I pointed to the Turkish officers clustered together watching the effort of their firing-line. From where we lay to the horses would be three hundred yards; from the horses to those officers would be about two hundred and fifty yards farther at an angle of something like forty degrees. Counting their orderlies and hangers-on we outnumbered that party by two to one; and “the fish starts stinking from the head” as the proverb says. With the head gone, the whole Kurdish firing-line would begin to be useless.
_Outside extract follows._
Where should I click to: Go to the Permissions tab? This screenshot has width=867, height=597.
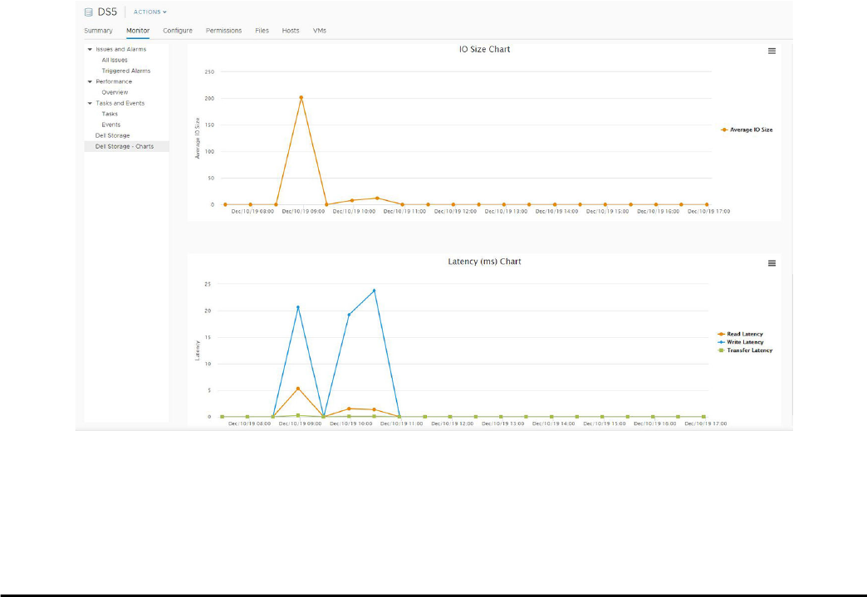point(223,31)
I tried my stammering Turkish, but the men were in no mood to be patient with efforts in that loathly tongue. None of them knew a word in English. I tried French—Italian—smattering Arabic—but they only shook their heads, and began to think nervousness was driving me out of hand. One of them laid a soothing hand on my shoulder, and repeated what sounded like a prayer.
To lose the confidence of one’s men under such circumstances at that stage of the game was too much. I grew really rattled, and at random, as a desperate man will I stammered off what I wanted to say in the foreign tongue that I knew best, regardless of the fact that Armenians are not black men, and that there is not even a trace of connection between their language and anything current in Africa. Zanzibar and Armenia are as far apart as Australia and Japan, with about as much culture in common.
To my amazement a man answered in fluent Kiswahili! He had traded for skins in some barbarous district near the shore of Victoria Nyanza, and knew half a dozen Bantu languages. In a minute after that we had the plan well understood and truly laid; and, what was better, they had ceased to believe me a victim of nerves—a fact that gave me back the nerve that had been perilously close to vanishing.